**WORK TASK**
Make an exact copy of the listing underneath, skipping each picture.

[Opening DATASET ENTRIES section]

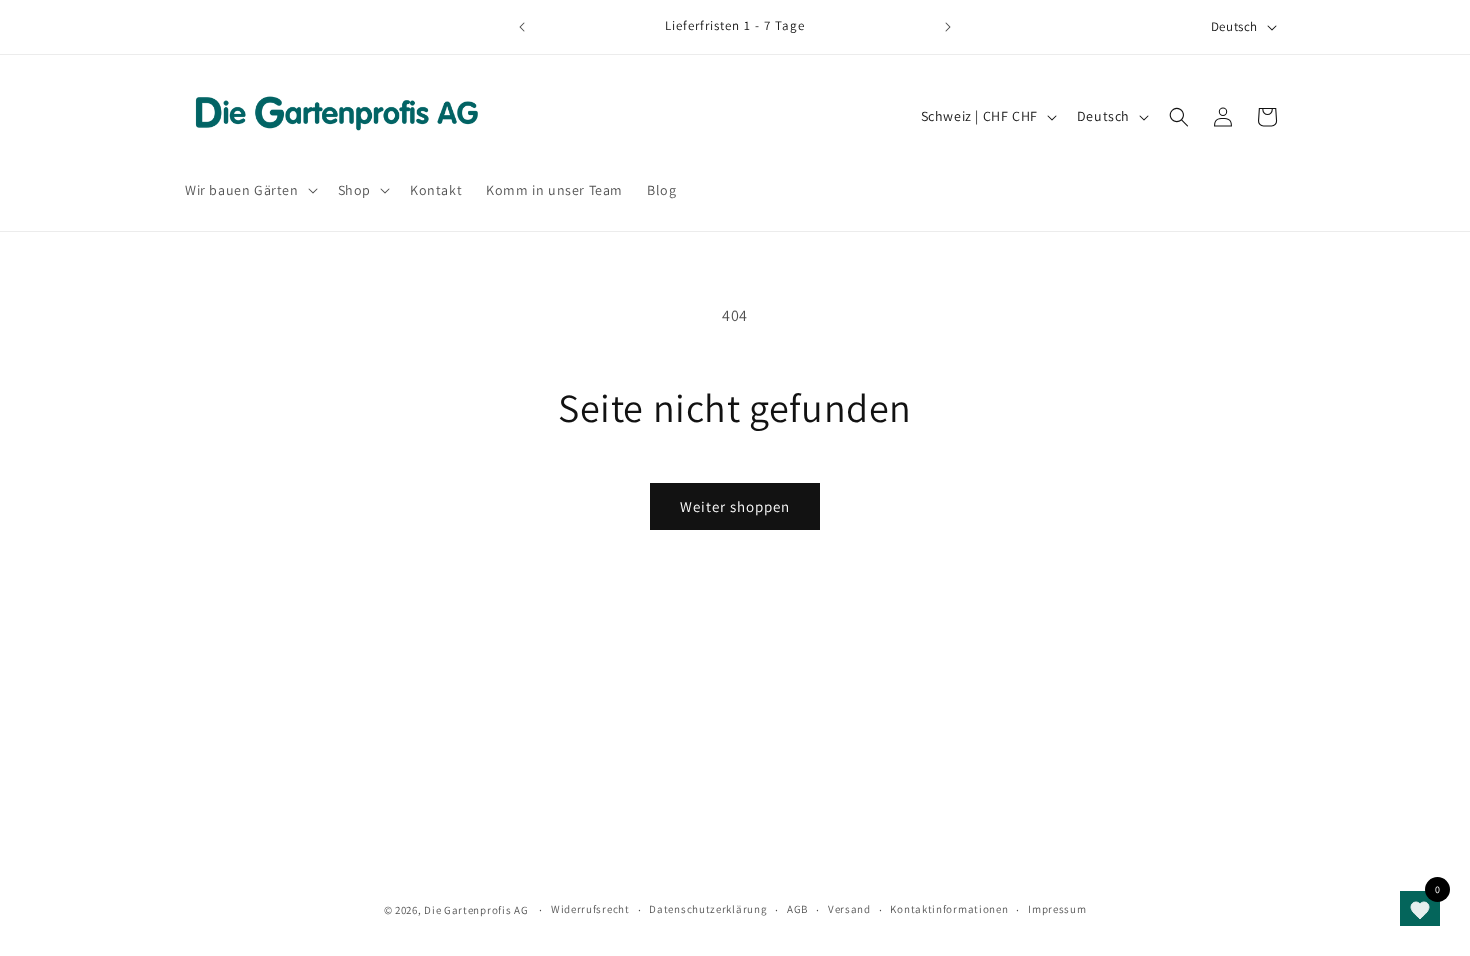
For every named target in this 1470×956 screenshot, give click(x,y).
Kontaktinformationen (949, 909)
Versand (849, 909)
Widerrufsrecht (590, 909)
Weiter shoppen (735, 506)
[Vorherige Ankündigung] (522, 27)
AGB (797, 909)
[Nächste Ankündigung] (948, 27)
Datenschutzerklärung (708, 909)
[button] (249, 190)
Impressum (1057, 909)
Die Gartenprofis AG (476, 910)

[Closing DATASET ENTRIES section]

**TASK OUTPUT**
For every named target in this 1470×956 screenshot, give click(x,y).
Kontaktinformationen (949, 909)
Versand (849, 909)
Widerrufsrecht (590, 909)
Weiter shoppen (735, 506)
[Vorherige Ankündigung] (522, 27)
AGB (797, 909)
[Nächste Ankündigung] (948, 27)
Datenschutzerklärung (708, 909)
[button] (249, 190)
Impressum (1057, 909)
Die Gartenprofis AG (476, 910)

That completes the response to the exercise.